2007-09-06 - 15:25
TGS YÖNETİM KURULU ÜYELERİ TBMM'DE...
CHP Grup Başkanvekili Kemal Kılıçdaroğlu, Türkiye Gazeteciler Sendikası (TGS) Genel Başkanı Ercan İpekçi ve beraberindeki Yönetim Kurulu üyelerini, TBMM'de kabul etti.
CHP Grup Başkanvekili Kemal Kılıçdaroğlu,
Başbakan Recep Tayyip Erdoğan'ın 60. Hükümet Programı üzerinde
konuşurken, ''take-off'' kelimesini kullanmasını, ''Sayın Başbakan'ın
İngilizce bilmemesinin getirdiği bir rahatsızlık. Onu gidermek için
herhalde topluma böyle bir mesaj vermek istedi'' diye değerlendirdi.
Kılıçdaroğlu, Türkiye Gazeteciler Sendikası (TGS) Genel Başkanı Ercan
İpekçi ve beraberindeki Yönetim Kurulu üyelerini, TBMM'de kabul etti.
İpekçi, Kılıçdaroğlu'na 60. Hükümet programı üzerinde yaptığı konuşmada,
''Medya özgürlüğünden ve medyadaki sendikal örgütlülüğün eksikliğinden
söz etmesi ve TGS'ye üye olunması için çağrıda bulunması'' dolayısıyla
teşekkür etti.

-''SADECE KAYITLARDA KALDI, ARKASI GETİRİLMEDİ...''-

Basın özgürlüğüyle ilgili her türlü girişimi sonuna kadar
desteklediklerini ifade eden İpekçi, bu tür girişimlerin iktidar
partisinden gelmesi halinde de desteklerinin süreceğini söyledi.
Ercan İpekçi, basın özgürlüğünün, sadece medyanın siyasi iktidarlar ve
devlet karşısında bağımsızlığından ibaret olmadığını vurgulayarak,
''Basın emekçilerinin kendi patronlarına karşı da bağımsızlığının koruma
altına alınması gerekiyor.
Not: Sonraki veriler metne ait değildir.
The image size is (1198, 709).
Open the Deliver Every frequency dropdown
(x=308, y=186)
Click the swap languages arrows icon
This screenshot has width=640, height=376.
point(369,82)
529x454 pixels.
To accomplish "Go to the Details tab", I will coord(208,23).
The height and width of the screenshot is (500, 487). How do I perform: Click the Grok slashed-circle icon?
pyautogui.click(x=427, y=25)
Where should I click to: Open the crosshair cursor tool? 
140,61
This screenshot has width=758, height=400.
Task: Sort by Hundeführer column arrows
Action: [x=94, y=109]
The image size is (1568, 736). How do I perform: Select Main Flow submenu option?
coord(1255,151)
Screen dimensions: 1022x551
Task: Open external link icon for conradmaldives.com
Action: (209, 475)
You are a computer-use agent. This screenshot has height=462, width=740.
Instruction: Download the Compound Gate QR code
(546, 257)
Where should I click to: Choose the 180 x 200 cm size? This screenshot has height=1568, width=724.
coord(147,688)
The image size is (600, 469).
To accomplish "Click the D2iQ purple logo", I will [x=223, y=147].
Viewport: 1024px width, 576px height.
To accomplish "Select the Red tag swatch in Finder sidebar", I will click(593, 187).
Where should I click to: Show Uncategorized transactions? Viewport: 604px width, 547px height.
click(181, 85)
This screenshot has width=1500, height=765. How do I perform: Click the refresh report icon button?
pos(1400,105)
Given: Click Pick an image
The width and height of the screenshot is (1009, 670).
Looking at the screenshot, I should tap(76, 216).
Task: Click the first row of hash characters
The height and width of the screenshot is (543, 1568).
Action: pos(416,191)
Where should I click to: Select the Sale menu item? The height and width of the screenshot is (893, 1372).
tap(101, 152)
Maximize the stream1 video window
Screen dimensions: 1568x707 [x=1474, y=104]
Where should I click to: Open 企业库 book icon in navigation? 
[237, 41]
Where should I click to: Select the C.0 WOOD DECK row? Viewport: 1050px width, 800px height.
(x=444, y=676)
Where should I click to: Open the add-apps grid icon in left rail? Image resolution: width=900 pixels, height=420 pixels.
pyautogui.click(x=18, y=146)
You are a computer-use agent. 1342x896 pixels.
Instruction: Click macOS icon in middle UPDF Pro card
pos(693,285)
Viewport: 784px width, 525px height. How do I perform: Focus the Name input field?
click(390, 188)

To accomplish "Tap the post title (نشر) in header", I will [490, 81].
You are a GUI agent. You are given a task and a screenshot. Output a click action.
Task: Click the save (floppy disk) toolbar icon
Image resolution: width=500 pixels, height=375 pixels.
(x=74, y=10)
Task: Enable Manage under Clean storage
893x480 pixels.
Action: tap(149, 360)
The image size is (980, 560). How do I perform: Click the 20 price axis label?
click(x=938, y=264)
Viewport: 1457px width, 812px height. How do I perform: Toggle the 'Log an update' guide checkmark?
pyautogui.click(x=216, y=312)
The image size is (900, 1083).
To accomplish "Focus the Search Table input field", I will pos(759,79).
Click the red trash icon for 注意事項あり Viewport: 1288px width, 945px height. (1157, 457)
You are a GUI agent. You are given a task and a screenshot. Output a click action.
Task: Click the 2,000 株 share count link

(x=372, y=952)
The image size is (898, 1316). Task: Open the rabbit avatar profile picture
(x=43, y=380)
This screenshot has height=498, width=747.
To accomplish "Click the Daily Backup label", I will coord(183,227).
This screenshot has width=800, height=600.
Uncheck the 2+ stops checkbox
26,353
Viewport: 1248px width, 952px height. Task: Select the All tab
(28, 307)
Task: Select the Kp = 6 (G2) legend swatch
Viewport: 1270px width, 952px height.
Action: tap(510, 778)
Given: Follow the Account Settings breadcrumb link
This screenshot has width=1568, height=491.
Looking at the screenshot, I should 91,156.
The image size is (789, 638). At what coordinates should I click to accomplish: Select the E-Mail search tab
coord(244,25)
Bunun da yollarından birisi, sosyal ve
ekonomik özgürlüklerinin sağlanması, sendikal örgütlülüklerinin
yasalarla teşvik edilmesi...'' diye konuştu.
CHP'nin basınla ilgili genel görüşme önergesi vermesini önemsediklerini,
iktidar partisinden de bunu desteklemesini beklediklerini kaydeden TGS
Genel Başkanı İpekçi, sözlerini şöyle sürdürdü:
''Geçmişte de birkaç kez medya ile ilgili Mecliste genel görüşme
yapıldı. Meclis, belki hiçbir alanla bu kadar ilgilenmedi. Ama burada
yapılan konuşmalar, sadece kayıtlarda kaldı, arkası getirilmedi, takip
edilmedi. Umarız ki erken yapılacak bir genel görüşme, Meclisin çalışma
takvimi içinde, yasalarla desteklenir konuma gelir.''

-''HÜKÜMET PROGRAMI BİR ŞEY VAAT ETMİYOR''-

İpekçi, hükümet programından tatmin olmadıklarını belirterek, sendika
kelimesinin programda sadece, ''Sendikal yapımızda, AB müktesebatına ve
çağdaş gelişmelere paralel olarak düzenlemeler yapmaya devam edeceğiz''
cümlesinde geçtiğine işaret etti.
Bu nedenle hükümet programının bir şey vaat etmediğini söyleyen İpekçi,
''İş yasalarında, sendikalar yasasında, toplu sözleşme, grev ve lokavt
yasasında ne tür düzenlemeler yapılacağına dair çok net ifadeler yok''
dedi.
İpekçi, Cumhurbaşkanı Abdullah Gül ve Başbakan Recep Tayyip Erdoğan'ın,
konuşmalarında, medyanın bağımsızlığına önem verileceğini söylediğini
anımsatarak, bunların hayata nasıl geçirileceğine dair işaretlerin
bulunmadığını bildirdi.
TGS Genel Başkanı İpekçi, ''Zoru görmeden bir düzenlemeye gitmeyecekler
gibi anlaşılıyor. Önümüzdeki süreç içerisinde Yargıtay kararları
kesinleştikten sonra bazı gazetecilere cezaevi yolu görününce, AB'nin de
baskısıyla belki bir takım düzenlemelere gitmek zorunda kalacaklar.
Keşke bunlar olmadan yapılabilseydi'' diye konuştu.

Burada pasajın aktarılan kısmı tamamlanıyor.